Utilizamos lámparas de vapor de mercurio UV de alta potencia para proporcionar la dosis adecuada de fotones necesaria para lograr una curación completa del recubrimiento.
Lo que realmente importa en este proceso es la densidad de energía y el control espectral. Nuestras lámparas de mercurio de alta presión mantienen una emisión constante alrededor de 365 nm, que es la longitud de onda que activa la mayoría de los fotoiniciadores catiónicos y radicales en las formulaciones de recubrimiento para madera. La intensidad de irradiación máxima está diseñada para superar los 12 W/cm² en la longitud del arco, lo que permite obtener el flujo de fotones necesario para penetrar en los revestimientos pigmentados y en las capas más gruesas.
El reflector utiliza un revestimiento dicroico para dar forma al espectro de luz, reducir el calor infrarrojo y mantener un perfil focal preciso, adecuado para anchuras típicas de 100–200 mm. La estabilidad de la emisión de luz se mantiene dentro de un rango de ±2% durante toda la vida útil de la lámpara; además, hay una disminución inferior al 5% después de 5,000 horas. Esto es importante, ya que cualquier cambio en la emisión de luz afecta la velocidad de curación y la dureza del acabado.
Y aquí está el motivo por el cual funciona en la práctica: la lámpara cura el recubrimiento en segundos, lo que permite continuar trabajando sin tener que esperar a que el disolvente se evapore. Se pueden utilizar velocidades de producción más altas, se reduce la cantidad de material desperdiciado debido a marcas causadas durante el proceso, y se obtiene una superficie de alto brillo y resistente a los arañazos en una sola pasada. El consumo de energía es menor que el de los hornos térmicos, y el diseño de baja degeneración prolonga los intervalos entre reemplazos de las lámparas.

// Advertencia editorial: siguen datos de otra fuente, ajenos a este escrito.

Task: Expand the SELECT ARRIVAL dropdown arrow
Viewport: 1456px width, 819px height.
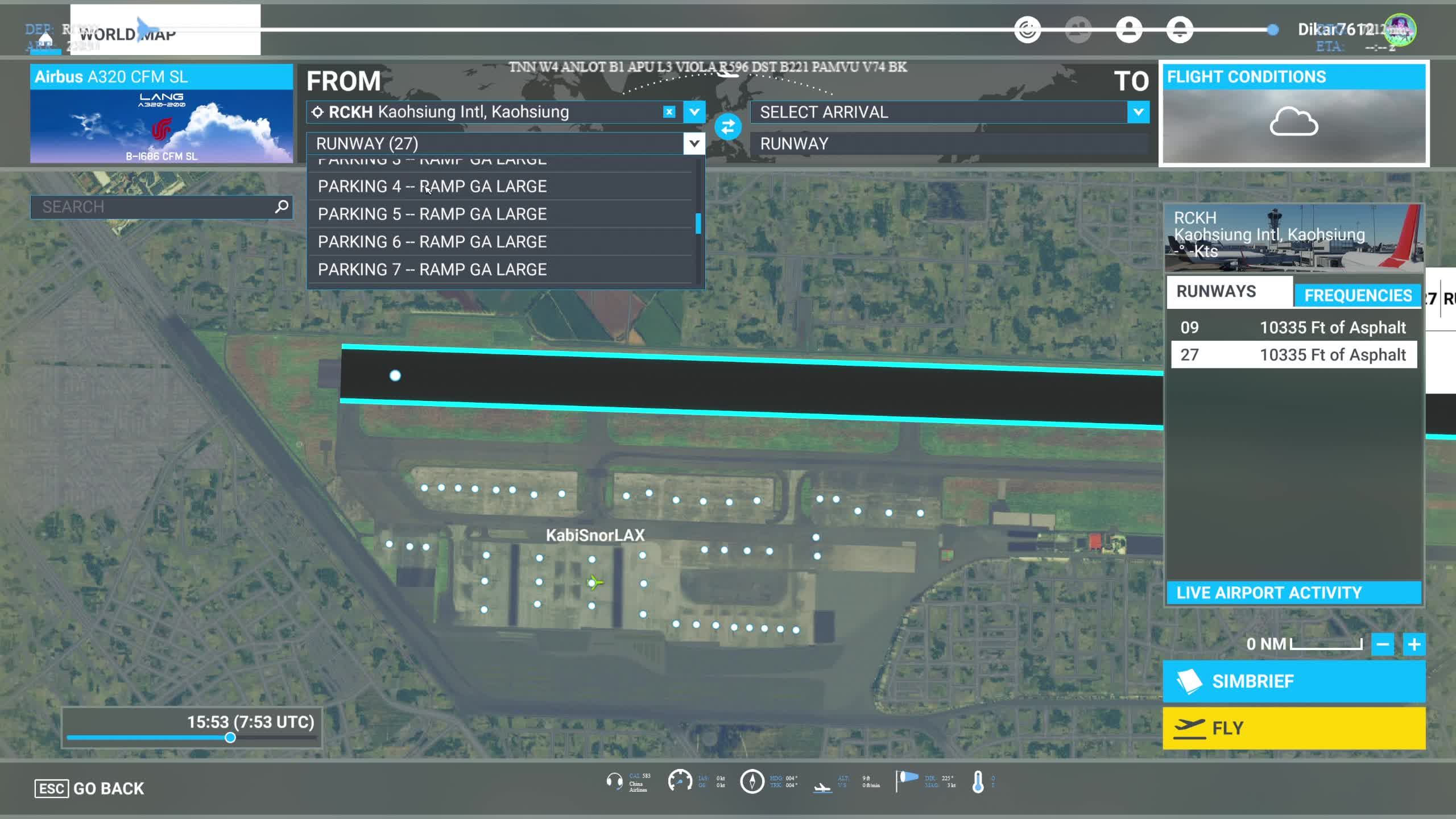Action: (x=1138, y=112)
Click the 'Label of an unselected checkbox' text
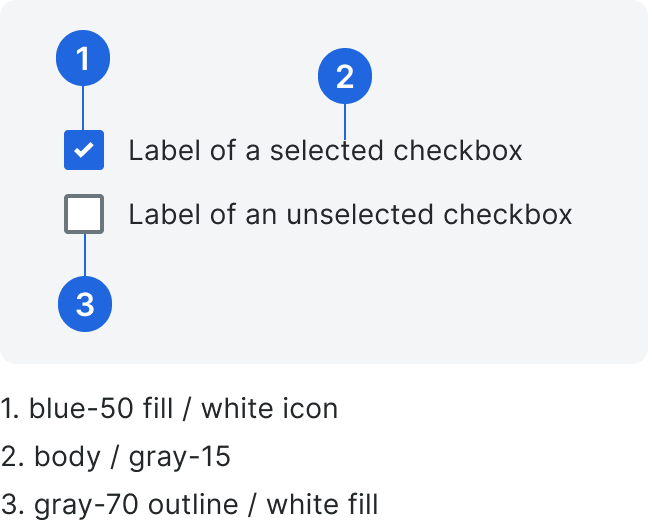The width and height of the screenshot is (652, 524). (351, 214)
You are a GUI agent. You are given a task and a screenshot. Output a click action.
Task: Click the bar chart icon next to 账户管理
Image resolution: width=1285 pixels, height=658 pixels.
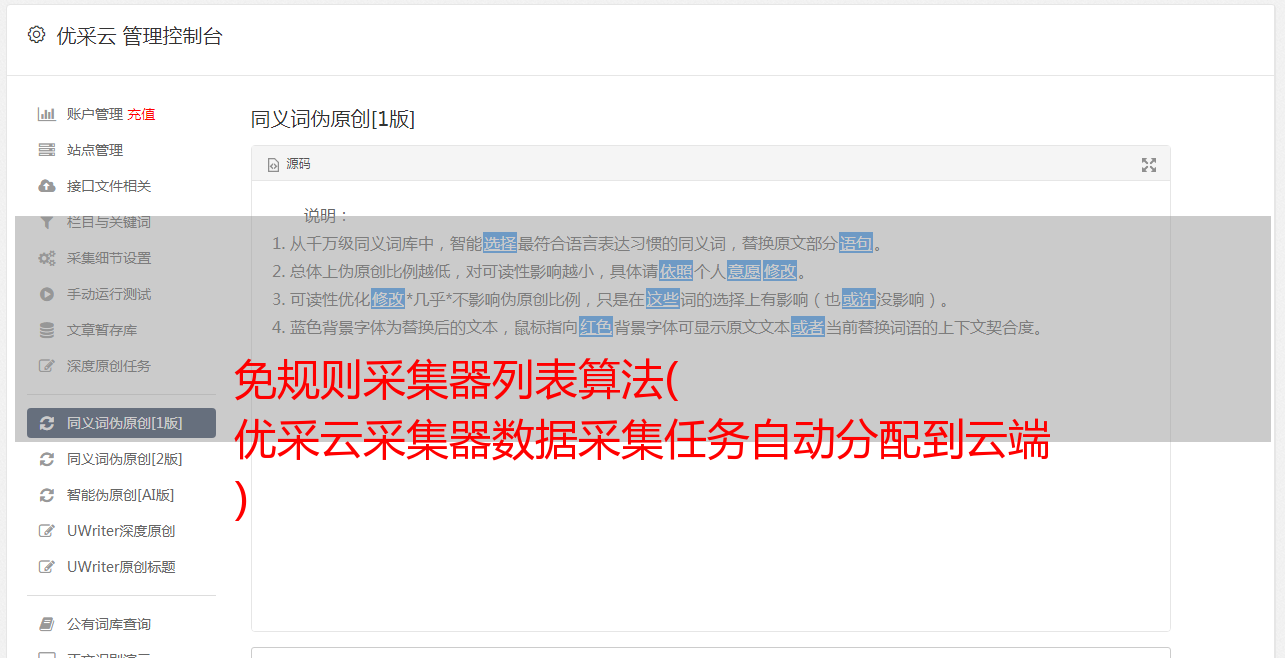[46, 114]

Un consejo práctico: las lámparas UV de alta potencia requieren una alineación precisa del reflector y un flujo de aire suficiente para controlar el calor. Verifique la tolerancia térmica del sustrato; incluso con filtrado de infrarrojos, el calor se acumula en la zona donde se genera el arco eléctrico.

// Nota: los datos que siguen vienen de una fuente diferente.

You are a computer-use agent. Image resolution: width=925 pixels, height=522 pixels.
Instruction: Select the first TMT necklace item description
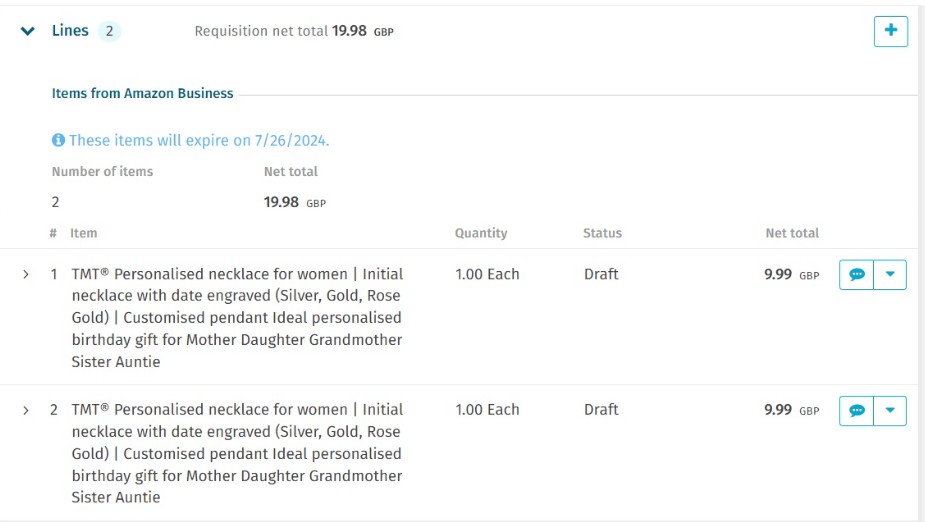(237, 318)
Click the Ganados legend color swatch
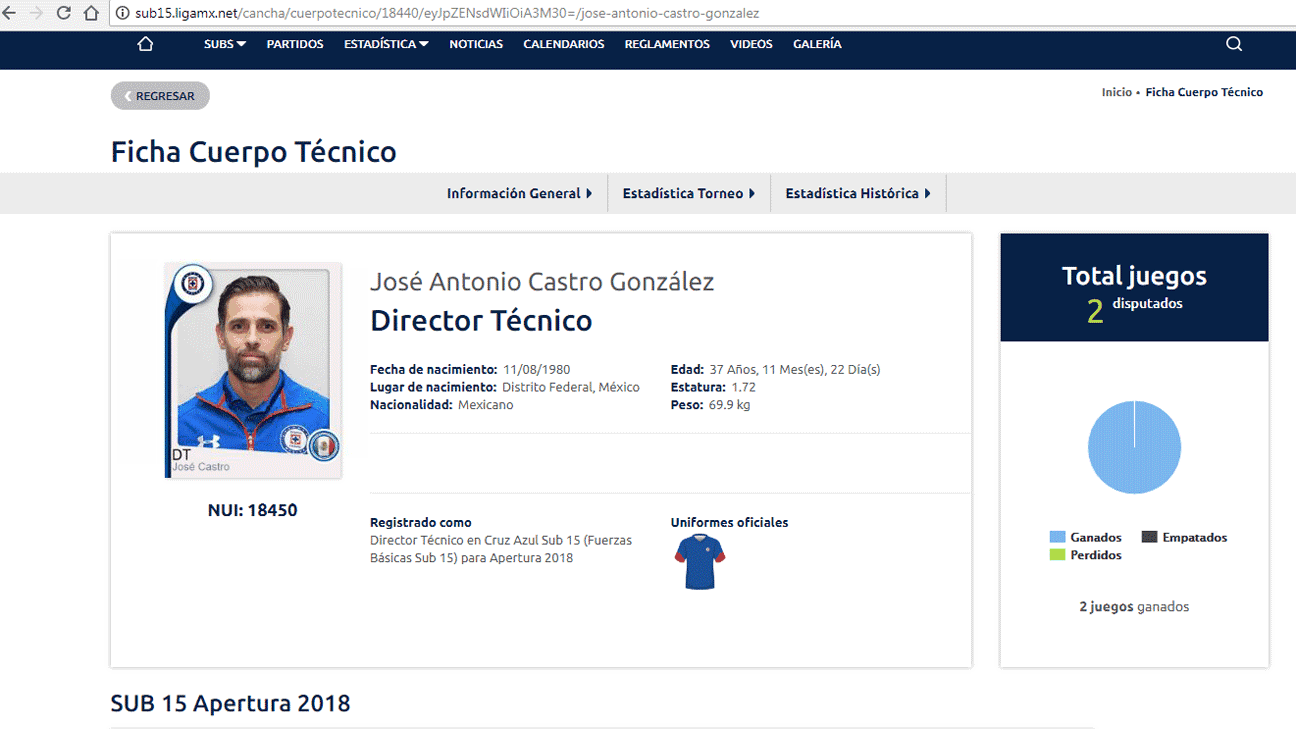The height and width of the screenshot is (729, 1296). (1057, 537)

También asegúrese de que la emisión de luz de la lámpara sea compatible con el conjunto de fotoiniciadores utilizados en su recubrimiento. 365 nm es el valor estándar, pero algunas formulaciones requieren 385 nm o 405 nm, dependiendo de si se busca una curación superficial o profunda. Si los conductos están cerca de los operarios, utilice cuarzo libre de ozono.